## DATA TO USE:
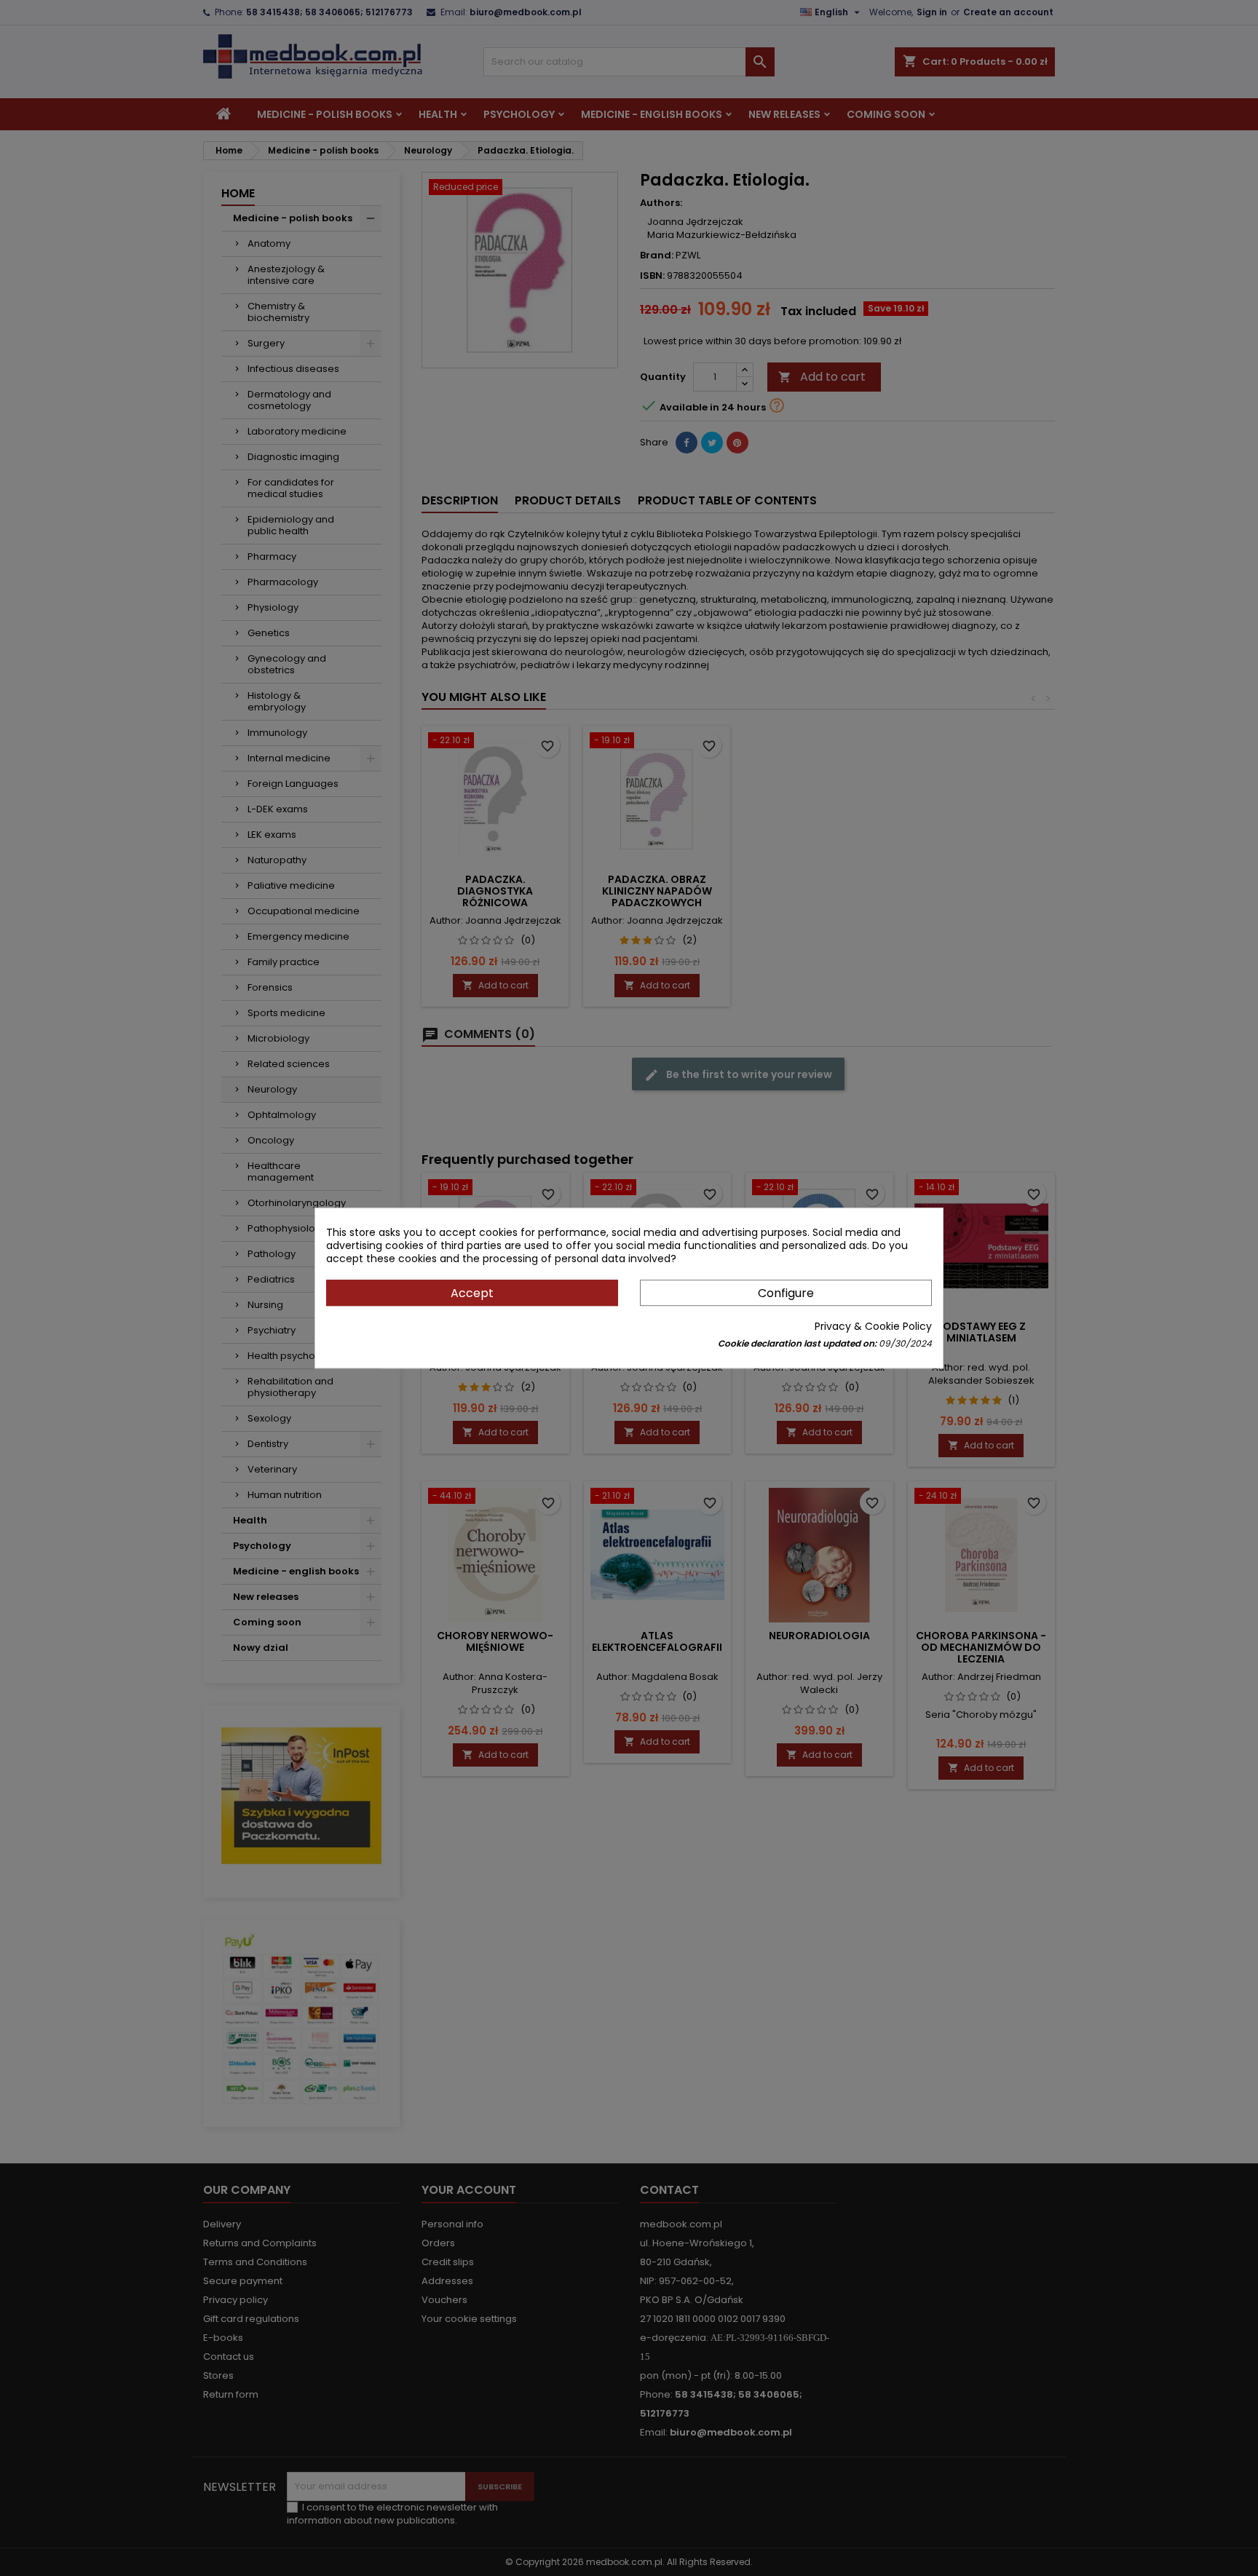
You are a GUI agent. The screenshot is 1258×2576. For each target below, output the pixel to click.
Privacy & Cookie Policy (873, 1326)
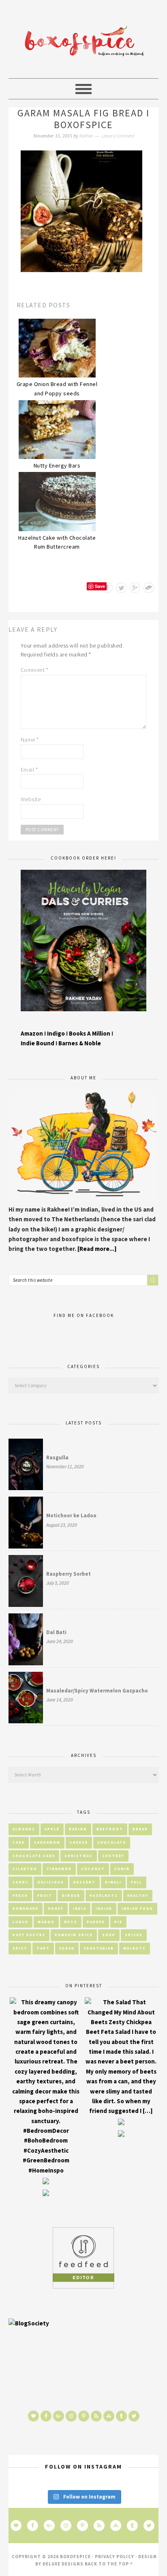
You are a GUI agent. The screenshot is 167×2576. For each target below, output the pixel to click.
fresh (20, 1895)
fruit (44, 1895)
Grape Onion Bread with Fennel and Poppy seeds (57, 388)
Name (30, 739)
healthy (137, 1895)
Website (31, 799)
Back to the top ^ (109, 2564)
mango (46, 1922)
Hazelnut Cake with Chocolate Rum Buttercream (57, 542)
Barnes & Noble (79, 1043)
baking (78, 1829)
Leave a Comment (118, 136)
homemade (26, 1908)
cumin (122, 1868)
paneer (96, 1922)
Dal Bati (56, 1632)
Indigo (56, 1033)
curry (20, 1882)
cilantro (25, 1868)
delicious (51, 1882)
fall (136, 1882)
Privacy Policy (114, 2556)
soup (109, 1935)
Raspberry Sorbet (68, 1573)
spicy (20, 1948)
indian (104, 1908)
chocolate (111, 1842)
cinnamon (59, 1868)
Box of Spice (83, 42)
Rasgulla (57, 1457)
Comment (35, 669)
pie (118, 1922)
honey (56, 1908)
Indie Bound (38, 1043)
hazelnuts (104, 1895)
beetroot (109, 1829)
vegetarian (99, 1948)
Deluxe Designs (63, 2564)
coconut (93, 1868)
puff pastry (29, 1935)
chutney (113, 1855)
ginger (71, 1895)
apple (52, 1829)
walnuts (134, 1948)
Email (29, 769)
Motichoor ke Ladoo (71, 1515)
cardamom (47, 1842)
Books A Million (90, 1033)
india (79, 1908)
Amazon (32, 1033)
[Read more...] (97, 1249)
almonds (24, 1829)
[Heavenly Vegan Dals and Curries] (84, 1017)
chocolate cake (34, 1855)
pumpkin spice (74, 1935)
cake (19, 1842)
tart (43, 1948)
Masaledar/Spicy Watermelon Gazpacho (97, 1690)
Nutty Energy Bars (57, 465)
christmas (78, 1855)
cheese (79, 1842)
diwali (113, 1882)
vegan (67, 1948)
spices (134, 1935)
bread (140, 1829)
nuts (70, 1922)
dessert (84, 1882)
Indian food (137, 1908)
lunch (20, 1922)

## PROBLEM TO SOLVE:
Reproduce, word for word and in full, only the lines above that start at the line with "curry (20, 1882)" and run through the line with "beetroot (109, 1829)", both ends included.

## EXERCISE OUTPUT:
curry (20, 1882)
cilantro (25, 1868)
delicious (51, 1882)
fall (136, 1882)
Privacy Policy (114, 2556)
soup (109, 1935)
Raspberry Sorbet (68, 1573)
spicy (20, 1948)
indian (104, 1908)
chocolate (111, 1842)
cinnamon (59, 1868)
Box of Spice (83, 42)
Rasgulla (57, 1457)
Comment (35, 669)
pie (118, 1922)
honey (56, 1908)
Indie Bound (38, 1043)
hazelnuts (104, 1895)
beetroot (109, 1829)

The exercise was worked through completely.